Zuckerfallen im Essen und wie sie sich vermeiden lassen

Große Mengen Zucker in vielen Nahrungsmitteln

Ob es Müsli oder Joghurt oder auch Salat ist, die meisten Fertigprodukte aus dem Supermarkt, und auch die, die uns gesund erscheinen, enthalten zu große Mengen an Zucker. Nachfolgend einige - teilweise unerwartete - Zuckerbomben und wie sie sich meiden lassen. Wo ist viel Zucker drin und wie lässt er sich ersetzen?

Fruchtjoghurt

Fruchtjoghurt zu essen klingt ja zunächst sehr gesund. Fakt ist aber, dass er aus dem Kühlregal eine wahre Zuckerbombe ist und in einem Becher mit 150 Gramm teilweise bis zu sechs Würfel Zucker enthalten sind. Das sind knapp 20 Gramm Zucker auf einen Becher. Bei einem von der Weltgesundheitsorganisation - kurz WHO - empfohlenen Zuckerkonsum von 25 Gramm täglich ist das Maß schon mit dem Joghurt fast erreicht.
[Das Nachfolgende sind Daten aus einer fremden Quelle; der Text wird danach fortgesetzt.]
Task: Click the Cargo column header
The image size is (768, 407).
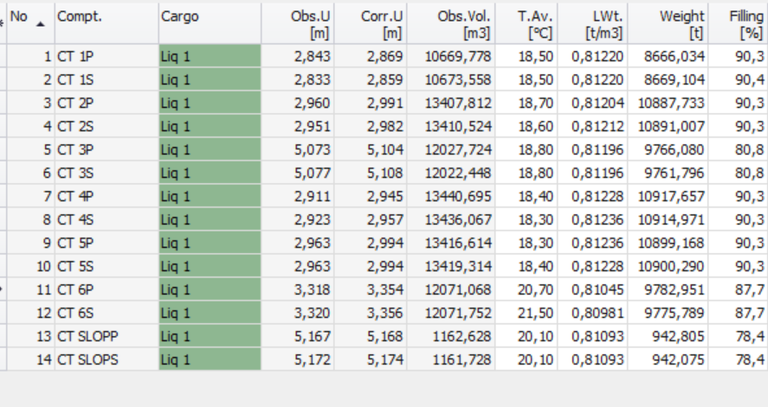Action: pyautogui.click(x=208, y=24)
Eine Alternative ist es, Naturjoghurt oder -quark selbst mit frischem oder Tiefkühlobst anzureichern. Aber auch beim Tiefkühlobst kann Zucker zugesetzt sein - also sollte zuvor die Zutatenliste studiert werden. Auch Dosenobst mit hohem Zuckeranteil ist keine gute Lösung.

Smoothies und Säfte

Obst ist leider nicht in jeder Form gesund. In fertigen Smoothies beispielsweise ist ein hoher Anteil an Apfelsaft oder anderen Säften mit hohem Zuckeranteil enthalten. Ernährungsexperten empfehlen deshalb, sich selbst einen Smoothiemaker anzuschaffen, wenn man gerne fruchtige und cremige Smoothies trinkt. Dazu sollte der tägliche Obstbedarf auch zu einem großen Teil aus frisch verzehrtem Obst bestehen, denn so wird auch der Fruchtzucker nur in überschaubaren Mengen aufgenommen, als ansonsten in wenigen Schlucken in den Körper zu gelangen. Grüne Smoothies mit Gemüse sowie Kräutern sind eine gesunde Alternative zu den Obstvarianten.
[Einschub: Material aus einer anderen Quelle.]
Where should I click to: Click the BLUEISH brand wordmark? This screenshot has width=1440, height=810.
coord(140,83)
Dressings, Dipps und Soßen

Ein Salat aus Tomaten, Paprika, Gurken und Radieschen ist eine tolle und gesunde Sache. Damit es schneller geht, gelangen dann fertige Salatdressings als Krönung auf den Salat - und schon ist der Zuckeranteil im Salat zu hoch. Gleiches gilt auch für Tütensuppen und industrielle Soßenbinder sowie Ketchup, Dipps und Grillsoßen. Die Alternative ist auch hier wieder, alles selbst herzustellen. Dipps können aus Quark und frischen Kräutern selbst gerührt werden. Ein Salatdressing als Basisrezept kann kreativ zuckerfrei abgewandelt werden und Fertigaufstriche für das Brot können selbst aus Frischkäse und Quark sowie klein geschnittenem Gemüse und Kräutern zubereitet werden.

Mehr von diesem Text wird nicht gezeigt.